# BBQ Mops



## bishopx (Aug 10, 2011)

*Mop #1*

Ingredients:

3c.       Apple juice

1c.       Vegetable oil

1/2c.    Worcestershire sauce

1/2c.    Cider vinegar

Instructions:

Mix all ingredients in a pot, and heat over med/low for 20 minutes

It is ready to apply; stir each time before applying.

Tips:

This mop can be applied with a mop brush or by placing the finished product in a spray bottle (let mop cool completely before placing in a spray bottle).  The apple juice is a great addition to a mop because it is not an overpowering flavor, and adds sweetness to the meat.

Shake well each time before spraying or stir well before applying with a mop brush.

*Mop #2*

Ingredients:

1c.       beef broth 

1 1/3c. water 

3/4c.    Worcestershire sauce 

1/2c.    cider vinegar 

1/3c.    Canola oil or vegetable oil 

1 tsp    dry mustard (Optional) 

1 tsp    garlic powder 

1 tsp    red pepper   

Instructions:

1. Mix all ingredients in a pot, and heat over med/low for 20 minutes. 

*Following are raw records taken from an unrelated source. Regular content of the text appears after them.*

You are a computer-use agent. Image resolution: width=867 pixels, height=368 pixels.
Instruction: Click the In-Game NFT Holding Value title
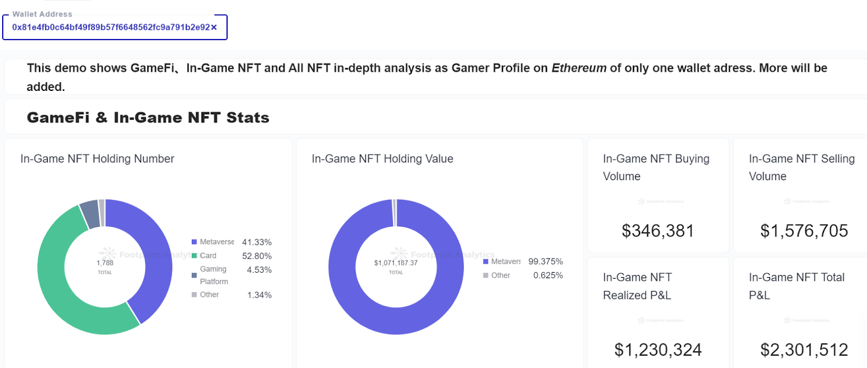click(382, 159)
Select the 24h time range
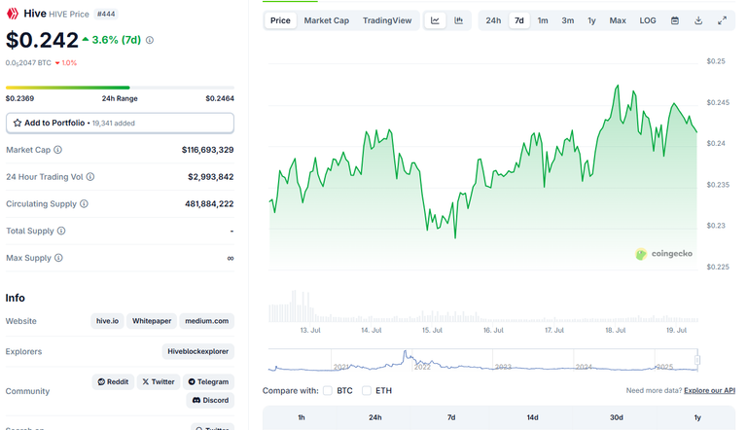 point(493,20)
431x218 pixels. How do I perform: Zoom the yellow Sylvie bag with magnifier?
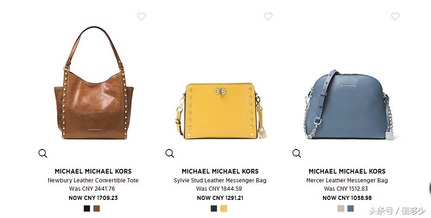[x=170, y=153]
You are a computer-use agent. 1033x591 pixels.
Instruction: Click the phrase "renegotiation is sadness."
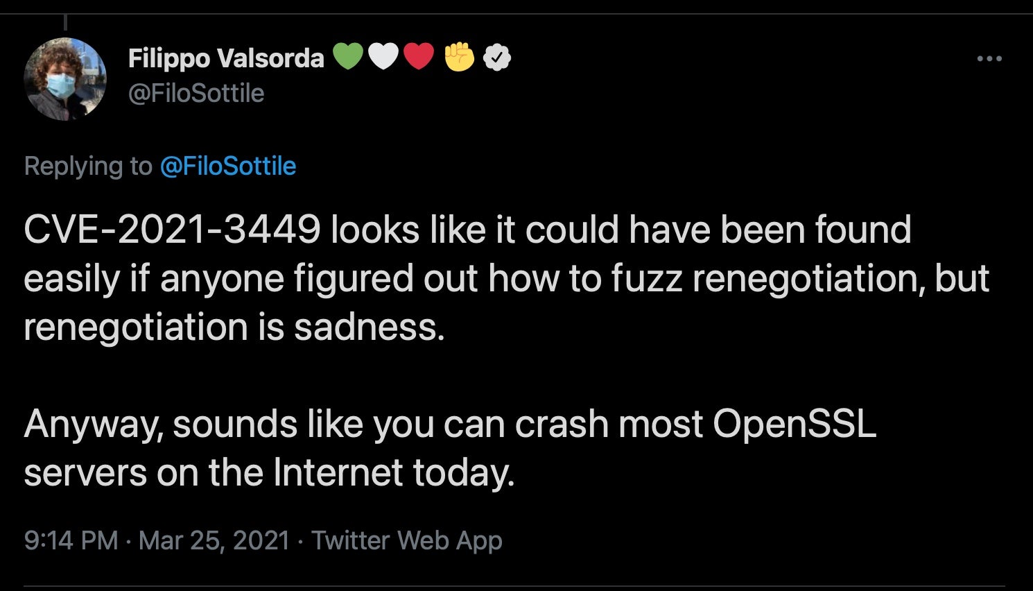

2. It is ready to use. (Stir before each application)

*Mop #3*

Ingredients:

1/2 cup water 

1/2 cup vinegar 

3 tablespoons yellow mustard 

3 tablespoons olive oil 

1 tablespoon chili powder 

1 tablespoon garlic powder 

1 teaspoon cayenne

Preparation:

Mix all ingredients together and store in the refrigerator. This mop will stay good for about three months refrigerated. Make ahead to allow the flavors to blend and age.

*Mop #4*

Ingredients:

1 cup water 

1/4 cup white vinegar 

3 tablespoons paprika 

1 1/2 tablespoons dry mustard 

1 tablespoon onion powder 

1 tablespoon garlic powder 

1 tablespoon ground basil 

1 tablespoon red pepper 

2 teaspoons black pepper

Preparation:

Combine all ingredients. Store in an airtight container. Apply to ribs while they are smoking in small amounts. You don't want to wash the ribs down, but lightly apply to keep the surface moist.


----------



## SmokinAl (Aug 11, 2011)

Glad to have you with us!

Thanks for the recipes!


----------



## bishopx (Aug 11, 2011)

Thanx SmokinAl!!!  I will try to post a recipe as often as I can to offset ALL that I have learned in the past 24 hours on this site.  You guys and this site are SMOKIN!!!!!!


----------



## michael ark (Aug 11, 2011)

Thanks for shareing.


----------



## meateater (Aug 11, 2011)

Welcome to the SMF. Glad to have you here. Lots of good folks, great recipes and knowledge. Looking forward to your first qview.


----------